Britons take it out on Indian BPO workers

Written By Srinivasa Prasad | Updated:

“You Indian b..., we gave you jobs and you give us bombs!” That’s how a British caller snapped at a call centre operator in Bangalore.

BANGALORE: “You Indian b...., we gave you jobs and you give us bombs!”
That’s how a British caller snapped at a call centre operator in Bangalore a day after the Glasgow airport suicide bomber was identified as Kafeel Ahmed. “I was too shocked for words and he hung up,” she told DNA.

“I never believed even Indians would do something like this,” another Briton shouted at a call centre agent in Coimbatore. “I hung up,” the agent said.

Yet another caller from London hung up after identifying the accent of an operator in Bangalore, but not before shouting out his disgust: “Indian!”

The alleged involvement of three Indians in the failed terror attacks in the UK has given overseas callers, especially the British, a new stick to beat the Indians with.

Ever since the fretting and fuming over outsourcing work to India and the loss of jobs in the West peaked some five years ago, agents of Indian call centres — that handle a variety of tasks, from credit cards to computer troubleshooting — have routinely received offensive calls. But over time, the overseas customers reconciled themselves to their work being done from India and such outpourings diminished.

“In fact, there had been a complete turnaround lately with customers finding that talking to an Indian call centre produced better results than one in their own country,” says Reynolds Praveen of HTMT, a BPO company of the Hindujas.

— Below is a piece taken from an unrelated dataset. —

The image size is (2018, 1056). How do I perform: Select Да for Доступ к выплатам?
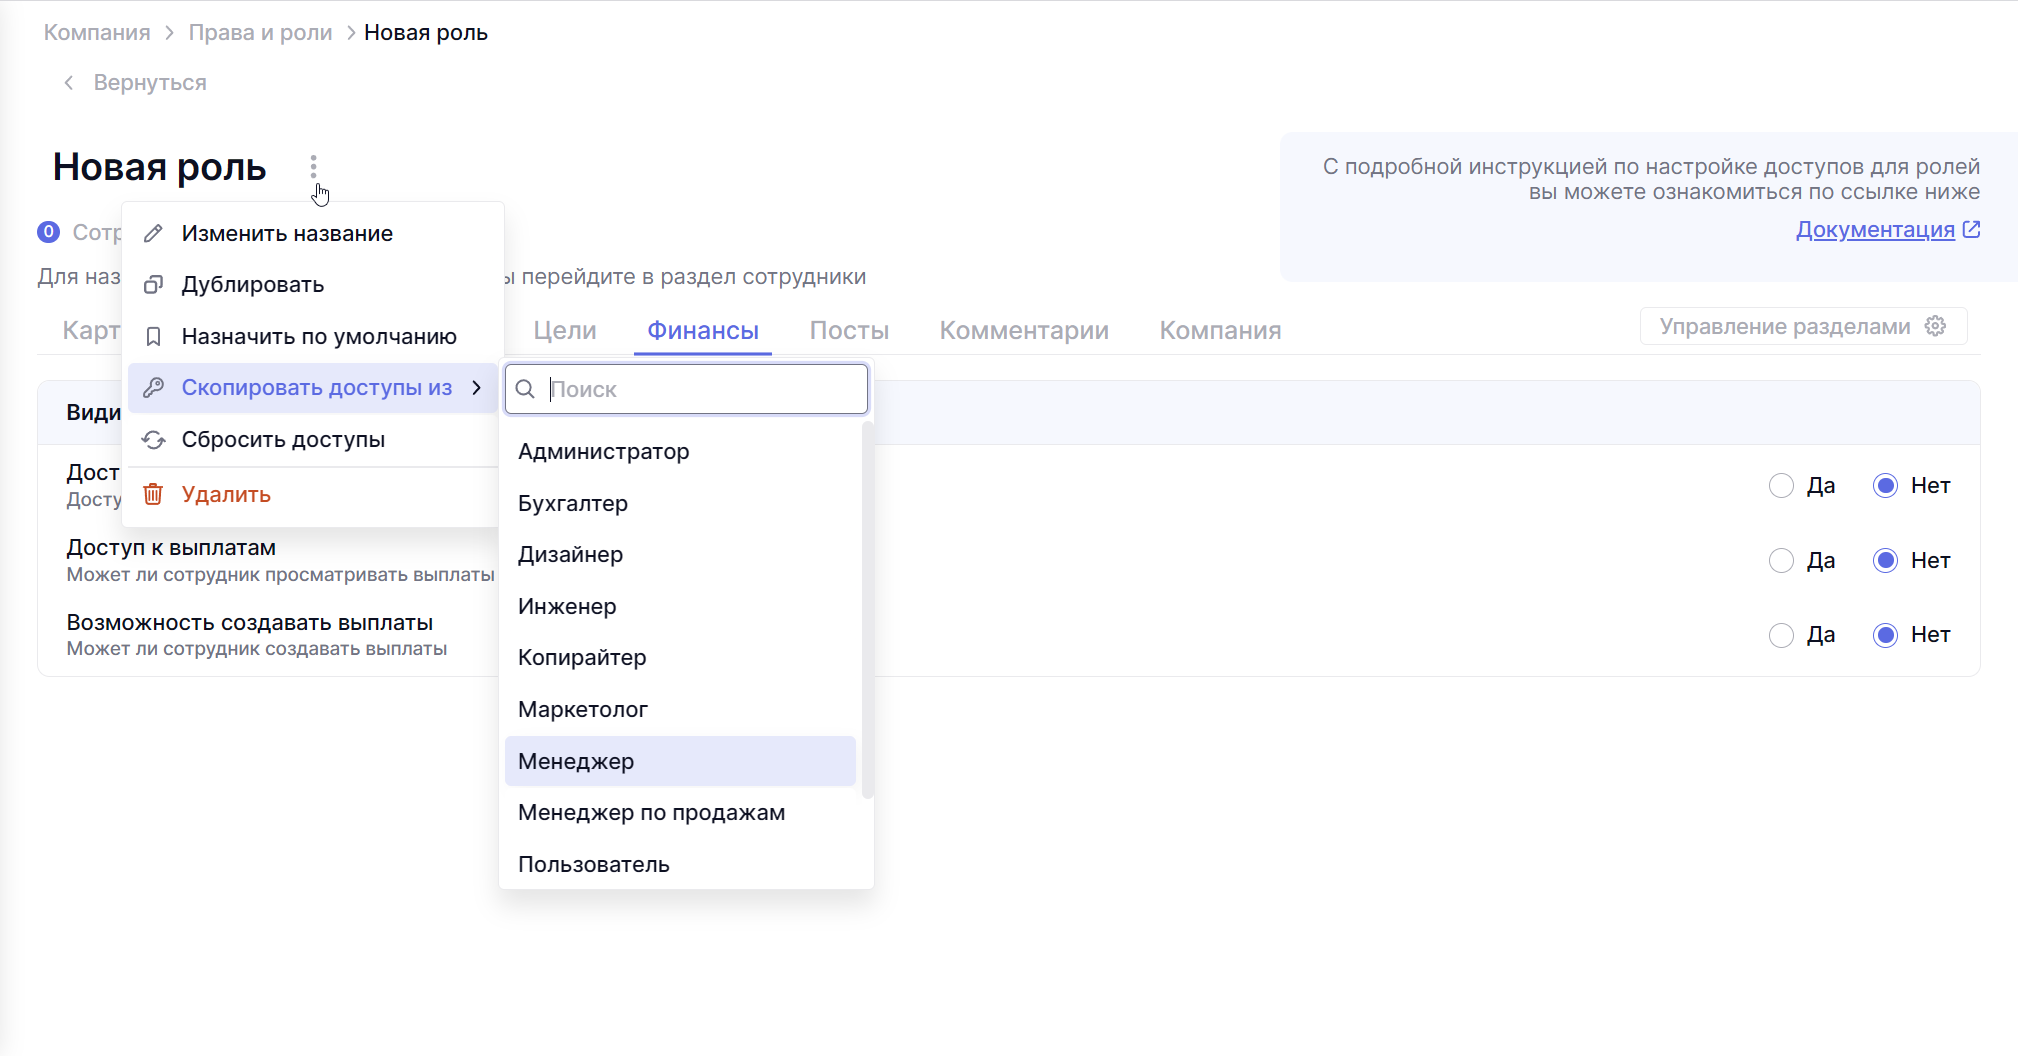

But the uncovering of the Indians’ link with the terror campaign in London and Glasgow has renewed the racial slur down the phone lines. J Srikanthan, the CEO of Perfect Call Centre Technologies that monitors calls for business improvement, points out that not every caller from the UK turned abusive to Indians after the terror attacks.       

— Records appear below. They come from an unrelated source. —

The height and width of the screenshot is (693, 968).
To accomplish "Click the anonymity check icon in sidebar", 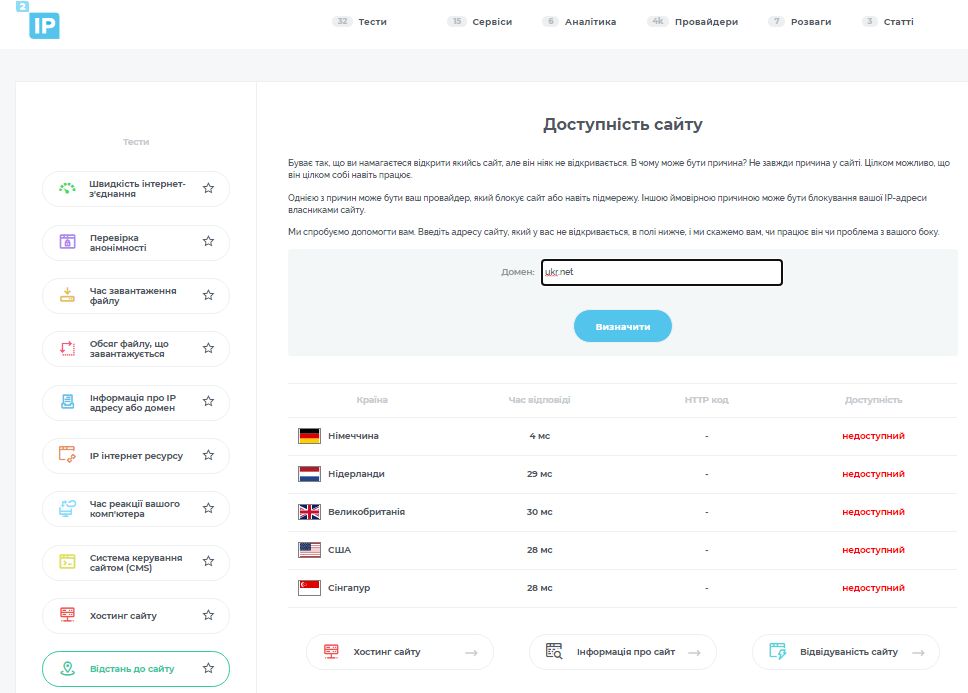I will pyautogui.click(x=67, y=242).
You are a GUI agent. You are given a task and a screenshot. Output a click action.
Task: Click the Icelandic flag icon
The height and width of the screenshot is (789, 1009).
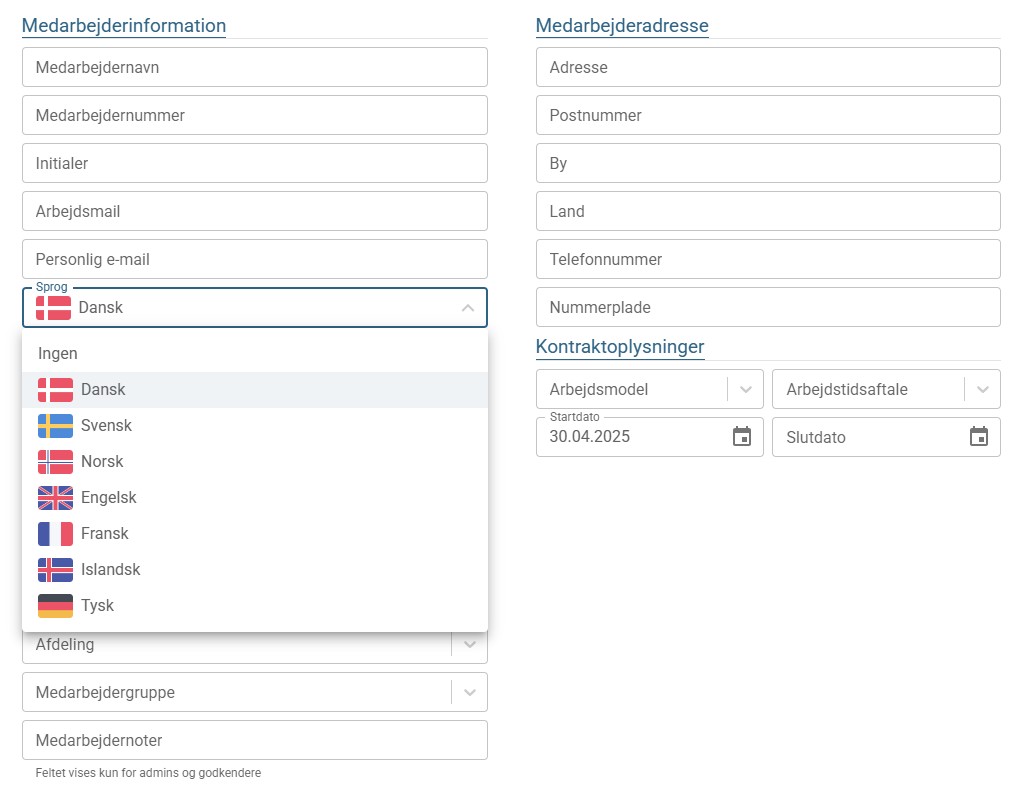click(55, 570)
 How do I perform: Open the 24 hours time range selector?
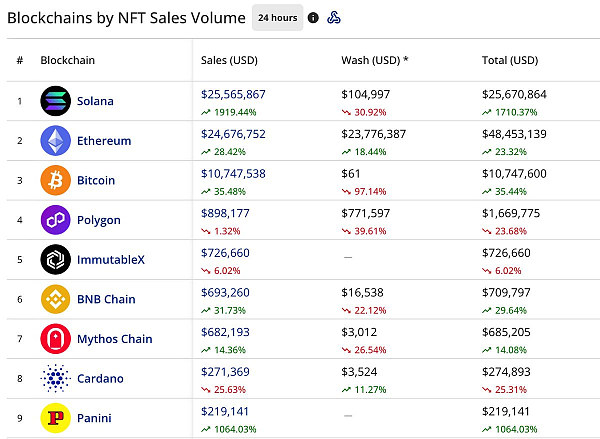pyautogui.click(x=276, y=18)
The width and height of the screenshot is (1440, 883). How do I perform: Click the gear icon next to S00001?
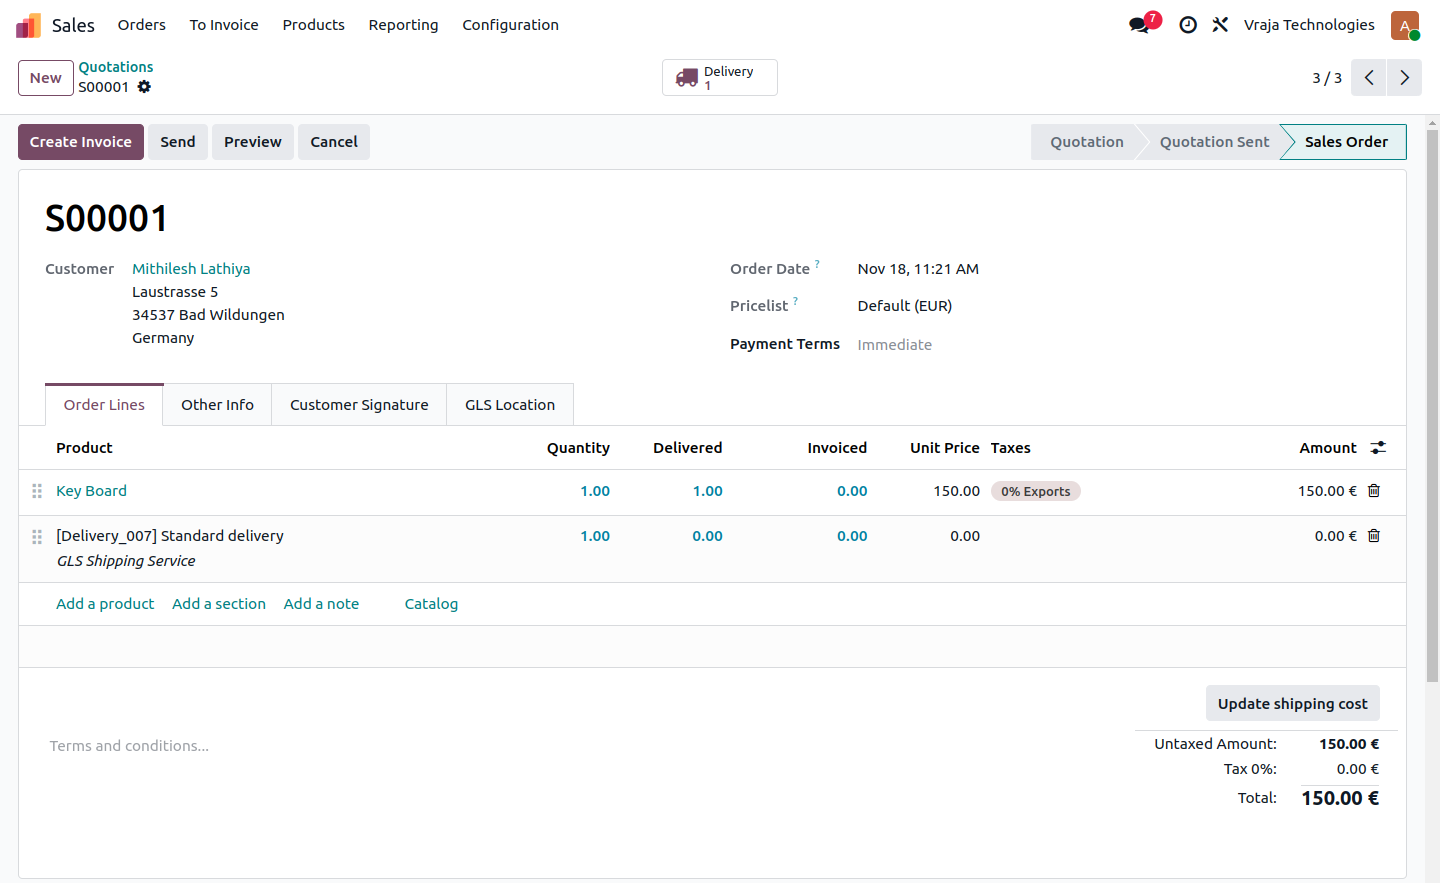click(x=144, y=87)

“Perhaps ten out of 100 to 150 calls that an agent handles have been nasty (after the UK attacks),” says Srikanthan who himself overheard three such calls on one day while monitoring.

But that proportion is alarming enough to raise the hackles in an industry that makes and receives lakhs of calls every day. And it is with some trepidation that an operator makes a call to or takes a call from a British customer now.

“The onus of enabling the operators to tackle these calls is on the call centres themselves,” says Srikanthan. “The agents must be trained to tackle such things. Shouting back at the caller or hanging up is no solution. Some explanation (of where we stand in terrorism) might help.”

Call centres had indeed begun training employees in coping with offensive callers angry over loss of jobs. But the employees are now finding that dealing with anger over outsourcing was easier than with accusations on links with terrorists.

BG Mahesh, CEO of Greynium Information Technologies, is “not surprised at all” by the Britons taking out their anger over terror on BPO workers. “The only way to stop this,” he says, “is to let the citizens of UK and Australia know that India is strict in taking action against criminals.”

He is “disappointed” that Prime Minister Manmohan Singh asked Karnataka Chief Minister HD Kumaraswamy not to speak about the investigation to the media.